QUOTED TEXT:
☆ ☆ ☆
Minutes 2019 11 04

GPU Web 2019-11-04

Chair: Corentin

Scribe: Ken, Austin

Location: Google Meet

TL;DR

#426, clarify buffer usage validation rules
- Dawn’s restriction comes from the D3D12 heap types
- Concern was also that it could lead to performance pitfalls in non-UMA
- Could implement something akin to Metal managed buffers in WebGPU.
Tessellation #445
- Performance can go from slightly worse to much better than compute + vertex shader
- D3D12 and Vulkan have 2 stage tesselation while Metal replaces the first one with compute shaders
- Discussion about when we should look at such extension, also around mesh and task shaders.

Tentative agenda

#426, clarify buffer usage validation rules
Tessellation #445
Sparse resources #455 (maybe?)
(Your topic here)
☆ ☆ ☆
MATERIAL SHOWN:
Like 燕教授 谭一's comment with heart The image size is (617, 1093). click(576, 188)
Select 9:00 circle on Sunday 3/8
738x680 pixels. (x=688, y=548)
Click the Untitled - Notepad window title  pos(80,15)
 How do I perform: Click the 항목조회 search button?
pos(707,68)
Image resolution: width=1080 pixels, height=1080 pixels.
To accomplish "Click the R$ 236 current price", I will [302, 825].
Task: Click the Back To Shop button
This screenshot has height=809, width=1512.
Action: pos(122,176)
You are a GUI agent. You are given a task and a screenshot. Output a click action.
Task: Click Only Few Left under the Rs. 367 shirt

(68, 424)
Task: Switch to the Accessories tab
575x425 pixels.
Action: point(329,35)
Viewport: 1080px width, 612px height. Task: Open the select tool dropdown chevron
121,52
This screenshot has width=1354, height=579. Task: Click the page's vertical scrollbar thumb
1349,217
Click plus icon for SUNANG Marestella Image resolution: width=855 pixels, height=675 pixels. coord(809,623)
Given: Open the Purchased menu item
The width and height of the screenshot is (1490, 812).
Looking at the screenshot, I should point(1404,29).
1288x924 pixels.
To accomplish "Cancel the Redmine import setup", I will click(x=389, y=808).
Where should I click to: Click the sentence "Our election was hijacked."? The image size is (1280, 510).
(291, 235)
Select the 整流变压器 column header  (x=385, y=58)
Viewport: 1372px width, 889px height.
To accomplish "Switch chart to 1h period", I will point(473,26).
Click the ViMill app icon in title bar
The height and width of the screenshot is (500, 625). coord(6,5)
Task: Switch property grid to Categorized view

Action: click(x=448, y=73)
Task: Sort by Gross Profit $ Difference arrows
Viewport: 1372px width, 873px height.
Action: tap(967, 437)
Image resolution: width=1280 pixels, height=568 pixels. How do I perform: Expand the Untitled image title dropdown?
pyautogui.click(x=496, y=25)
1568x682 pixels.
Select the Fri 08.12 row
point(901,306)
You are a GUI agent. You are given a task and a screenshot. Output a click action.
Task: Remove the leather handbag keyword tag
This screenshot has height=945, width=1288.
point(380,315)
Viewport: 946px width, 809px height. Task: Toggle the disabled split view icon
☆ ☆ ☆
Reproduce the GPU Web meeting minutes above verbatim, from the opening line through the final agenda entry.

FINAL ANSWER:
Minutes 2019 11 04

GPU Web 2019-11-04

Chair: Corentin

Scribe: Ken, Austin

Location: Google Meet

TL;DR

#426, clarify buffer usage validation rules
- Dawn’s restriction comes from the D3D12 heap types
- Concern was also that it could lead to performance pitfalls in non-UMA
- Could implement something akin to Metal managed buffers in WebGPU.
Tessellation #445
- Performance can go from slightly worse to much better than compute + vertex shader
- D3D12 and Vulkan have 2 stage tesselation while Metal replaces the first one with compute shaders
- Discussion about when we should look at such extension, also around mesh and task shaders.

Tentative agenda

#426, clarify buffer usage validation rules
Tessellation #445
Sparse resources #455 (maybe?)
(Your topic here)